К числу "опровержений" этого рода принадлежат усилия тех, кто "великой и возрожденной России" противопоставляет "ту куцую, жалкую степную Евразию, о которой давно мечтали наши злейшие враги" [45]. Евразия, обнявшая пятую часть земной суши, — "куцая, жалкая"? (нужно заметить к тому же, что она далеко не всецело степная). Оппоненты евразийства в выпадах своих теряли ощущение исторической и геополитической меры [46].
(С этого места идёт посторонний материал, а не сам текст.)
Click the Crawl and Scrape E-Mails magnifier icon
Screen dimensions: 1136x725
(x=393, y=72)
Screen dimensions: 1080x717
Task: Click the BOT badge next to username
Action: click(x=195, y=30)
Большая группа "демократических" критиков желает превратить евразийцев в реакционеров, каковыми они не являются. Так, А. Кулишер, ссылаясь специально на автора этих строк, считает, что евразийцы борются "во имя "старой мудрости" религиозной нетерпимости и "подчиненной экономики", т. е. военно-крепостнического социального уклада: "мудрости" не специально-русской или "евразийской", а чисто интернациональной реакции" [47]. В той статье, на которую ссылается А. Кулишер, он мог прочесть следующее: "Православная Церковь есть осуществление высшей свободы. Ее начало — согласие, в противоположность началу власти, господствующему в отделившейся от Нее Римской Церкви. И кажется евразийцам: в суровых делах мирских не обойтись без суровой власти; но в делах духовно-церковных только благодатная свобода и согласие суть благие руководители" [48]. Это ли религиозная нетерпимость? "Опосредственная демократия" евразийцев может не нравиться г. Кулишеру. Но что общего у нее с "военно-крепостническим социальным укладом"? И евразийский лозунг "демотической власти, опирающейся на широкие массы трудящихся", есть ли это лозунг "чисто интернациональной реакции"? Еще ярче приемы полемики, аналогичные методам г. Кулишера, сказываются в статье Г. Д. Гурвича "Пророки" [49]. Здесь он разбирает, между прочим, статью того же четвертого "Временника": "Хозяин и хозяйство". Автор ее "допускает в известных и реально возможных пределах воздействие "хозяина-общества". Однако все это пустые слова для отвода глаз". В дальнейшем Г. Д. Гурвич пытается вскрыть хозяйственно-реакционную сущность этой статьи, якобы односложно направленной на защиту частного собственника и предпринимателя. Почему же "пустые слова", Г. Д. Гурвич? Ведь пользуясь тем же методом, не могли ли бы и мы признать любые Ваши утверждения "пустыми словами для отвода глаз"? Ведь под воздействием "хозяина-общества" здесь в первую очередь подразумевается государственное вмешательство в хозяйство, т. е. этатизм. Не доказали ли евразийцы подлинности своего этатизма обоснованием государственночастной системы хозяйства, основанной на решающем значении государства во всех отраслях хозяйственной жизни? Вы против этатизма. Но Вы не вправе сводить на этом основании евразийство к защите частного собственника и предпринимателя!